Hi,
the summer is on fire and the DSB as well! So let’s go read! For Python users the article about dictionaries from Computer Science & Science is obligatory. The business article about salaries of software engineers in Business and Career is also very important, especially for tech leaders. But definitely there are other really really good ones.
Also, please, if you have any articles you would want to recommend, use our web form here:
https://datasciencebulletin.com/recommend-article/
And as always, enjoy your reading.
Analytical
https://neo4j.com/developer-blog/using-neo4j-graph-data-science-in-python-to-improve-machine-learning-models/ – Use graph-based features to increase the accuracy of a ML model.
https://eugeneyan.com/writing/bandits/ – Use bandits from reinforcement learning for recommender systems to modell uncertainty and exploration.
https://www.pinecone.io/learn/spotify-podcast-search/ – Spotify’s natural language search for podcasts is based on semantic search.
Computer Science & Science
https://roman.pt/posts/dont-let-dicts-spoil-your-code/ – Don’t overuse dictionaries in Python, or even better use them only for values with same type. For other situation use dataclases, Pydantic or TypeDict.
https://nolanlawson.com/2022/06/09/the-collapse-of-complex-software/ – The danger of complexity of solutions, ideas and plans. Sometimes less is better than more. I really recommend the discussion under the article.
https://gordonc.bearblog.dev/dry-most-over-rated-programming-principle/ – DRY principle (do not repeat yourself) is fundamental for many programmers, but use it wisely.
Graphs and Visualizations
https://levelup.gitconnected.com/how-to-do-amazing-twitter-network-analysis-in-r-2c258537dd7d – Twitter network of British politicians visualized in R. Intearctive version is available here.

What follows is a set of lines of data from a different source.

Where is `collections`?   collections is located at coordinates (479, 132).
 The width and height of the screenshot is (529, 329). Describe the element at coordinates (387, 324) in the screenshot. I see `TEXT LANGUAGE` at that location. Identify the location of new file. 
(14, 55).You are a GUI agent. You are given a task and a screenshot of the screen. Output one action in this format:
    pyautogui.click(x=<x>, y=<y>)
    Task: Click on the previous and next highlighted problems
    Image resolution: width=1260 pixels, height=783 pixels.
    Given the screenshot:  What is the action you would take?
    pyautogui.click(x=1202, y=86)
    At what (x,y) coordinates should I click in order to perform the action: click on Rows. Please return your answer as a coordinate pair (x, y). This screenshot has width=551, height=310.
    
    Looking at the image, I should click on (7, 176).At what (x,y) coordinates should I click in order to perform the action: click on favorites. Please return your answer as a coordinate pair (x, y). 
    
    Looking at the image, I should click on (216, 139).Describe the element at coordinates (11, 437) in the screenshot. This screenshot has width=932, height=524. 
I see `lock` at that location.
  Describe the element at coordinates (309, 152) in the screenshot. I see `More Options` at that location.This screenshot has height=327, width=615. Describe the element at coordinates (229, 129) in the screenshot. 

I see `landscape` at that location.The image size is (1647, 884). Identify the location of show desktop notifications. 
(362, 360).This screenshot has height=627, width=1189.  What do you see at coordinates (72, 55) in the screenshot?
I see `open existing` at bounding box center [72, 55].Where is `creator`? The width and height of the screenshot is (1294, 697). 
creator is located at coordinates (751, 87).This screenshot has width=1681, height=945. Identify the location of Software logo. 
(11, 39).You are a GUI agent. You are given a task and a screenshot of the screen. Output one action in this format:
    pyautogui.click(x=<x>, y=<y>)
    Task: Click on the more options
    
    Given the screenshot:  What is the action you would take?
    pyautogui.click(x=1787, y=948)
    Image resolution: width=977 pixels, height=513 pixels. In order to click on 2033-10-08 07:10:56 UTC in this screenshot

https://tech.marksblogg.com/pretty-maps-in-python.html – Are you in need to create a really pretty map? Then try prettymaps! Convinient, isn’t it?
https://jott.live/html/mm_impl_anim – Everybody knows that vectorization is fast, but it’s not that simple, and this animation will explain it.
Business and Career
https://blog.pragmaticengineer.com/software-engineering-salaries-in-the-netherlands-and-europe/ – The salaries distribution of software engineers is trimodal. The article thoroughly describes reasons from multiple points of view, from a job candidate to the reasons of a company, its competions and more. Must read.
https://www.oreilly.com/radar/drivetrain-approach-data-products/ – Building a true data based product is not an easy task, so have a look at these 4 steps of Drivetrain Approach. (rcmd by reader)
https://www.kitchensoap.com/2012/10/25/on-being-a-senior-engineer/ – What does it mean to be a senior engineer? What do you need to change to fit in this role?
Pop
https://theconversation.com/is-googles-lamda-conscious-a-philosophers-view-184987 – Is LaMDA by Google conscious? Whether it is or not, we will see similar questions more and more often.
https://www.scientificamerican.com/article/artificial-general-intelligence-is-not-as-imminent-as-you-might-think1/
– General AI is far far away. One of the reasons can be unrelibility of current AI solutions. Don’t fall for a hype.
https://www.dailymail.co.uk/news/article-11010077/Chinese-courts-allow-AI-make-rulings-charge-people-carry-punishments.html – We mentioned China’s totalitarian and dystopian use of AI in DSB #22, DSB #31, DSB #38, DSB #41, DSB #81 and DSB #124. Another chapter in this fascinating development is smart court, when AI helps run courts. A judge must explain when he or she rejects machine’s recommendation.
Education
https://guicommits.com/how-to-log-in-python-like-a-pro/ – Good logging isn’t that easy as it may seems. This article is the precisely what you need to read if you are using only one log level and most of your code is just copied.
https://architecturenotes.co/things-you-should-know-about-databases/ – Simple but still a good intro to databases.
https://web.stanford.edu/class/cs25/ – Stanford class CS25: Transformers United.
MLOps
https://red-engine.readthedocs.io/en/stable/index.html – Red Engine is a scheduling framework for Python. And at the first sight it looks good!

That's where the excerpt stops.